I became a preacher because of my mother and the Christmas pageant.
Every congregation, so far as I knew, held a Christmas pageant. With songs and recitations and a bit of acting, the children of the congregation would tell the Christmas story. At the end of the pageant, the elders would hand out bags of peanuts (in the shell), candy, and oranges.
My mother directed the Christmas pageant in our congregation. There were lots of children, and they all played a part. Some spoke; some sang; some enacted the roles of Mary, Joseph, the shepherds, the angels, and the animals in the stable; some melted down in tears; but year after year Jesus was born, the angels sang, and the shepherds visited the stable, and wise men came from afar bringing gifts.
One year when I was still quite small my mother assigned me the welcome speech. Before anything else, before the preacher got up to pray, I was to walk out on the stage and recite my four lines of welcome. My mother knew a thing or two about recitation. She had once competed in a high school declamation contest and taken second in state. She thought she had been robbed.
Well-rehearsed when I walked on to the stage, as my mother had instructed, I summoned up my biggest voice and announced, sans microphone, my welcome to the crowd. The preacher was up next. Making a bit of small talk and probably amused by the little kid with a big voice who had preceded him, he said, “Someday that kid is going to be a preacher.”
Or so I was told by my mother. Often. I don’t actually remember what happened that evening. I have an image of it, but I’m fairly certain that what’s in my head was put there by my mother telling me the story over and over again, aided by my imagination. She told me the story to encourage me to do what the preacher had predicted: become a preacher myself. And, though not without investing considerable effort to escape, I did just that. The story became integral to my call.
Stories get into us. And when they do, they shape who we are. In John 17:20-26, Jesus prays that the story gets into us: “Not only for these [his first followers] do I pray,” says Jesus, “but for those who trust their word about me.” We are those being addressed, those who have heard the Easter stories and trust them. They get into us.
And when they get into us, we see life differently. Consider what Jesus says in this prayer. At the beginning—the part not included in today’s gospel reading—Jesus speaks of finishing: “I [Jesus] have glorified you [the Father] on earth by finishing the work you have given me to do” (17:4). It’s this finished work that Jesus offers to the Father. “Glorify the Son,” he says, speaking of himself in Son of Man language (see Daniel 7:13-14) that the Son may glorify you” (17:2).
The language Jesus is speaking is the language of martyrdom—a tradition stretching back through the Maccabean period (see 2 Maccabees 7, along with the commentary in 4 Maccabees 17; Daniel 7:13-14, 12:1-3; and Wisdom 5) to Isaiah 53 and the Suffering Servant. Resurrection appears in this tradition as vindication. Death, tyrants, and evil do not have the last word. The last word is the word of the Lord, and that word is Life.

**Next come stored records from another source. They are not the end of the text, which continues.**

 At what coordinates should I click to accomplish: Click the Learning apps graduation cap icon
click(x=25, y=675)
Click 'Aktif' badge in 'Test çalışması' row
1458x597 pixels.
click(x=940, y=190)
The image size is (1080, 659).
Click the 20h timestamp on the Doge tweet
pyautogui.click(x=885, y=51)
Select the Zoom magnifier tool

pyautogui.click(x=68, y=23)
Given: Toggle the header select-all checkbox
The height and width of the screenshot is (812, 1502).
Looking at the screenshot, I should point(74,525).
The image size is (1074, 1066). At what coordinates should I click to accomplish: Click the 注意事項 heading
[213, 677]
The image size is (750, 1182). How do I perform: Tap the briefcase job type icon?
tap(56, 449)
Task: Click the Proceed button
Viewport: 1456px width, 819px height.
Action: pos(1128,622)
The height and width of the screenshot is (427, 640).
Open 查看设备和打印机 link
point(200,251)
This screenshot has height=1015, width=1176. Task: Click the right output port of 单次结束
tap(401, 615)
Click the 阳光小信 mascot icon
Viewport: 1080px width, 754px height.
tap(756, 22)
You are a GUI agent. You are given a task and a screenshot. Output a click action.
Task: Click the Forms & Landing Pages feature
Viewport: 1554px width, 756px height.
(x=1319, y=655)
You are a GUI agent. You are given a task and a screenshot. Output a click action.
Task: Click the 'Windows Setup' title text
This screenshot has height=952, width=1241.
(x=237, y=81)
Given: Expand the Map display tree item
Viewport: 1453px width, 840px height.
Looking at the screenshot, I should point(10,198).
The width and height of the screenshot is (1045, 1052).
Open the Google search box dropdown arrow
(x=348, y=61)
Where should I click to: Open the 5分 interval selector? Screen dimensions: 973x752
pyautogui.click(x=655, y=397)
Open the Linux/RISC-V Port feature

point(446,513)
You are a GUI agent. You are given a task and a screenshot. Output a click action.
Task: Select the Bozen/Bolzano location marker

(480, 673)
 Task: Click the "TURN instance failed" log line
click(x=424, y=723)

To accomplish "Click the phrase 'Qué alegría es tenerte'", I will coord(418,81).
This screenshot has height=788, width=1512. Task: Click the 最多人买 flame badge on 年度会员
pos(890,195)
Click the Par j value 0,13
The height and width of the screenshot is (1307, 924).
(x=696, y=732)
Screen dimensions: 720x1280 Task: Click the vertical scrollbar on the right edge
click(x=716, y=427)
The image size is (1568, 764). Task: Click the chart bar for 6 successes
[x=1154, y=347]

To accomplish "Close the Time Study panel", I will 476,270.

Which brings me back to our stories. Our stories are often told to us by another, in my case, by my mother. The Easter proclamation is, in this sense, not only the story of Jesus but our story. It’s a promise that our stories are not finally our own but God’s. We can borrow the language of Jesus from this passage: “Father, glorify us as we have tried, best as we can, to glorify you. Or, better, “Father, as we have tried to tell your story well, tell our stories the way they should be told.”
Resurrection is the definitive telling of our stories, as it was for Jesus. To have that story in us relativizes every other telling of the story, including our own. This is a great grace. We are called to do the best we can. The biblical word for this is faith or, better, faithfulness. But our inevitable failures, our lack of perspective, our limited understanding of ourselves and our times—all these are the elements out of which God will construct our story. The grace is in the telling. And the telling belongs to God.
There is a lightness in this. My own sometimes overblown, sometimes despairingly critical, almost always entirely too self-centered estimate of who I am is not actually my story. My story has yet to be told. I look forward to hearing it.
3 Responses
1. “Our lives are hidden with Christ in God.”
2. I have a similar call story. I was eight or nine years old, one evening, in Brooklyn NY, sitting in my dad’s study in the parsonage, looking at one of his old dusty theology books in the light of his desk lamp. He came in, looked over my shoulder, and said, “Dan, someday you will be a theologian.”
My pastor / theologian father tried and tried to encourage me to follow in his footsteps (his daughters weren’t eligible for ordination in the CRC then, and his other son was at a time of his life when church felt like prison to him). I chose a different path, in which he supported me (but often said “you could still go to seminary!”)
Re pageants: at Lake Wobegon Lutheran, you may recall, there were three live sheep one year. They were named Shirley, Goodness and Mercy.
There is a lightness in this. My own sometimes overblown, sometimes despairingly critical, almost always entirely too self-centered estimate of who I am is not actually my story. My story has yet to be told. I look forward to hearing it.
The Great Storyteller is still speaking even if it is now but a whisper. I am trying to listen in the current cacophony as best I can.
Thank you for this and all the other Sunday blogs recently. We have all been listening to your storytelling as well.